_Passage to read_:
— Start —
To achieve commercial 5G deployment, a large number of 5G base stations and core network infrastructure need to be built. Simultaneously, it is necessary to research and develop and produce various devices that support 5G communication, such as smartphones, tablets, and smart home devices. Furthermore, it is essential to develop a variety of 5G applications and services to meet the needs of different users.
The most important antenna technologies in 5G mobile communication include:
Massive MIMO (Multi-Antenna Technology): Massive MIMO is a key technology in 5G that uses a large number of antennas to improve data transmission rates and spectral efficiency. While traditional MIMO systems use fewer antennas, Massive MIMO uses hundreds or even thousands. These antennas can serve multiple users simultaneously, thereby increasing system capacity and spectral efficiency.
Beamforming: Beamforming is a technique that concentrates signal energy in a specific direction by controlling the phase and amplitude of each antenna in an antenna array. In 5G, beamforming technology is widely used to achieve spatial multiplexing and improve network capacity. By focusing signal energy in the direction of the user, beamforming can improve signal quality and coverage.
High-frequency antenna technology: Because 5G uses higher frequency bands, high-frequency antenna technologies are needed to adapt to the propagation characteristics of high-frequency bands, such as millimeter-wave antennas and terahertz antennas. These antennas have a small size and high gain, which can meet the requirements of 5G's high speed and large data volume.
Multi-antenna cooperative technology: In 5G, multiple antennas can operate simultaneously, forming a cooperative antenna system. Through the coordinated operation of multiple antennas, multipath transmission and reception of signals can be achieved, thereby improving system reliability and capacity.
Most importantly, MIMO (Multiple-Input Multiple-Output) is a wireless communication technology that utilizes multiple antennas for data transmission and reception. In a MIMO system, both the transmitting and receiving ends are equipped with multiple antennas, which operate independently and can simultaneously transmit and receive multiple data streams.
— End —
_Dataset content_:
— Start —
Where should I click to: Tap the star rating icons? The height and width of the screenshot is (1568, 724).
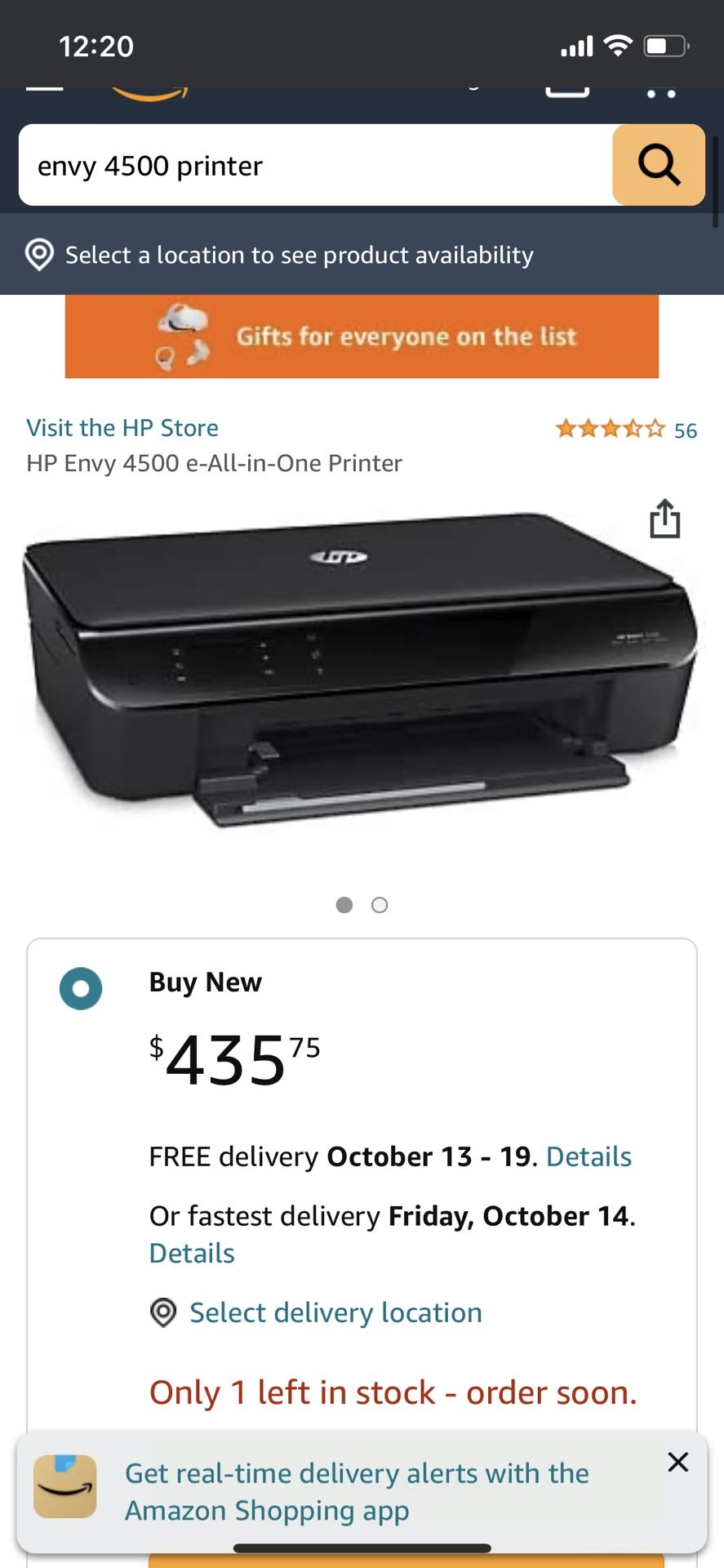click(x=611, y=429)
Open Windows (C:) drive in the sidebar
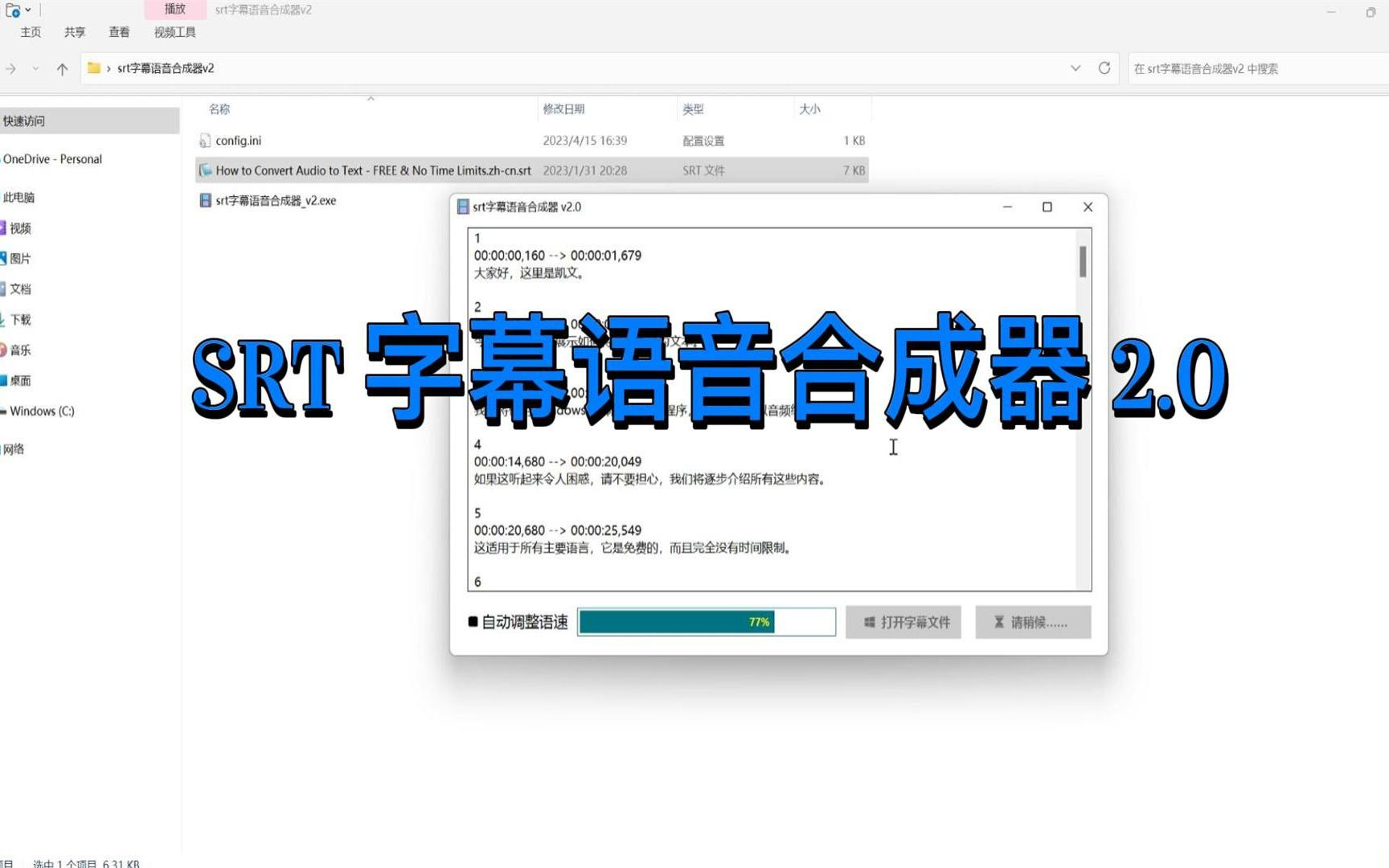1389x868 pixels. pyautogui.click(x=40, y=411)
— End —
_Instruction_:
In the passage on 5G antenna technologies, how many antennas does Massive MIMO use?

_Completed task_:
Hundreds or even thousands.